She warned that hospitals will struggle to cope with an increase in cases, with 1,308 people currently in hospital with the virus, 49 of whom are in ICU.
Ní Sheaghdha highlighted that 570 patients are currently on trolleys in Irish hospitals, a number she called "extraordinary."
"We are managing, but we are getting to a point where it is unsafe care and nobody can stand over that," she said. "We cannot continue with elective care because we don't have enough room in our hospitals and the practice of nursing people with Covid with an airborne infectious disease with those who don't, is very, very dangerous. We saw the hospital acquired infection from Covid increase significantly over the past number of weeks. So our hospitals are becoming reservoirs for Covid and of itself being admitted to hospital now is a danger."
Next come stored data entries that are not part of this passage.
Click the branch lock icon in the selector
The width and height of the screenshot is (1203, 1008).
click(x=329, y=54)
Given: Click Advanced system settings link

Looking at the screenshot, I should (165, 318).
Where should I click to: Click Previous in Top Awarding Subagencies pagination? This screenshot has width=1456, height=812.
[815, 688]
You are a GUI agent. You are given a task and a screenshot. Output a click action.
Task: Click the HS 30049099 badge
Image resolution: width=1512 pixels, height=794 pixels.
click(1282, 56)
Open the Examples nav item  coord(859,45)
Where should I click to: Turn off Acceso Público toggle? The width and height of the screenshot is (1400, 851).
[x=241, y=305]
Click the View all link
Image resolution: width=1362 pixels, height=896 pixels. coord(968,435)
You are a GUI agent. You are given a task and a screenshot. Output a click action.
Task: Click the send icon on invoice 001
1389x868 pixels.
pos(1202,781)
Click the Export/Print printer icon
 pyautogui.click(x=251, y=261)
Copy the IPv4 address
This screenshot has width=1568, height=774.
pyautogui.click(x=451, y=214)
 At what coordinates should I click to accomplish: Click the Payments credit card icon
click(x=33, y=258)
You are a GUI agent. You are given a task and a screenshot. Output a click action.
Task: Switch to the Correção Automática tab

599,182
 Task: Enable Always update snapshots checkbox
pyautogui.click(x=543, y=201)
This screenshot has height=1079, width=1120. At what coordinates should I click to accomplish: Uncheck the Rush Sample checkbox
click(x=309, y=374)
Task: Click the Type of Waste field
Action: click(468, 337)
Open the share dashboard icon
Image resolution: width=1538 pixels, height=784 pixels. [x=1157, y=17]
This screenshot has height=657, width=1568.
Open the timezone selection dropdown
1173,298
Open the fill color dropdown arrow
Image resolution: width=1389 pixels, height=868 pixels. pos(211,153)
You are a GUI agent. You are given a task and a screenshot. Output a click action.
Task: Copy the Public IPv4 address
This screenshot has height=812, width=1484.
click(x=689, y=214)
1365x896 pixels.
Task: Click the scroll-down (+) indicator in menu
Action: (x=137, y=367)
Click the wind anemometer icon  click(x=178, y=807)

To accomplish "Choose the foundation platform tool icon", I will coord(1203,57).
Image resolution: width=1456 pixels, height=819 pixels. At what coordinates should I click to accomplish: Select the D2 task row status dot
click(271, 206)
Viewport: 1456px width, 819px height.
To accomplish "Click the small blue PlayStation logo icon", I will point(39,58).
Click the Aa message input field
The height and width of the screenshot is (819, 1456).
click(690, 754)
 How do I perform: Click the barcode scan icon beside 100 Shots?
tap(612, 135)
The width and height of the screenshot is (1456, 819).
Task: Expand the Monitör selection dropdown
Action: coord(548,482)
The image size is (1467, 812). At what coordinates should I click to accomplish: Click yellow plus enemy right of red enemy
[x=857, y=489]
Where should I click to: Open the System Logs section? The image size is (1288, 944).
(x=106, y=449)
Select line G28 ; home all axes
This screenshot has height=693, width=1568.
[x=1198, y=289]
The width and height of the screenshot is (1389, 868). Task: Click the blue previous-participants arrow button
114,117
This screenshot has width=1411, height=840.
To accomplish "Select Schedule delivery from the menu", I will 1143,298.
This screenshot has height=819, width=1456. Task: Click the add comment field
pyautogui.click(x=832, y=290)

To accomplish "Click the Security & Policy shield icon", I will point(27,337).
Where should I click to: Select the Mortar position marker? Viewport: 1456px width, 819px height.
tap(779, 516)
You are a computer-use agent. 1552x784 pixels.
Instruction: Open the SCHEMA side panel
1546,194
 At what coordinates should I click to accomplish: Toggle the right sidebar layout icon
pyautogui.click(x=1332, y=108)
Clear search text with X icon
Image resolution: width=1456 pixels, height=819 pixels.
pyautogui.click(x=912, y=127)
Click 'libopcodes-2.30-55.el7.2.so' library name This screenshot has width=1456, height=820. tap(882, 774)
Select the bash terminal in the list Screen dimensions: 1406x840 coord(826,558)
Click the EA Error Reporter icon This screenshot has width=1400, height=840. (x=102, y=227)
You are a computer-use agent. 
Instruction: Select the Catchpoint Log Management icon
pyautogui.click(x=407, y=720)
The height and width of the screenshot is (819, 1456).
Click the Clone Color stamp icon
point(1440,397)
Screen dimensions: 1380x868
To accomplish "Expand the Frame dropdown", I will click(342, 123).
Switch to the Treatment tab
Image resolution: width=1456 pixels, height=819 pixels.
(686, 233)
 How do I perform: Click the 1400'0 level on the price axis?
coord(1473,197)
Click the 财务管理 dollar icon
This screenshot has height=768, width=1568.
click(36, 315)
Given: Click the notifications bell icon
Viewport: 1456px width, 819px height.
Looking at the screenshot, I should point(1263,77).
Ní Sheaghdha raised the unresolved issue of poor ventilation in hospitals.
On Sunday Tánaiste Leo Varadkar suggested pandemic regulations would not be reintroduced. He described the pandemic as an "ongoing cause for concern, but not a cause for panic."
"It is a very different situation at the moment," he said. "About half of those in hospital with Covid would be in hospital anyway, it's incidental finding in their cases. This is another wave but we don't anticipate it will necessitate the reimposition of restrictions, but other things need to continue. We need to make sure that people have those boosters and third doses."